Still, even a return to the relatively low pre-pandemic volume of foreclosures would make a non-trivial contribution to the nation’s affordable housing supply.

Given that 2022 foreclosure volume was at about 40% of 2019 levels, returning to 2019 levels in 2023 would mean an additional 127,000 homes entering the housing market supply chain. That would represent a roughly 12% boost to the overall supply of single-family homes that were produced by new home builders in 2022. And a disproportionately large share of that supply would be in the affordable segment of the market.

“We have a lack of housing in this area. We have a lot of military buyers here and it’s hard to find them affordable, updated homes in a timely manner,” said Julie Bridges, a New Mexico-based Auction.com buyer. “My investing is helping provide renovated, updated homes to people that would have to rent otherwise.”

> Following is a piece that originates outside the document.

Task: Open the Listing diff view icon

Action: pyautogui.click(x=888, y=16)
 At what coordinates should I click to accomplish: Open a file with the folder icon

In addition to supplying affordable housing inventory, renovated foreclosures also represent more opportunity for the local community developers who are buying and renovating the homes.

“My investing is helping me and my family,” said Kerry Wojtala, an Alabama-based Auction.com buyer who said she buys and renovates one or two properties a year. “I was a single mother for many years … Personally, investing affords me financial independence with a goal of creating a solid platform for my sons so they never have to rely on welfare or government sources.”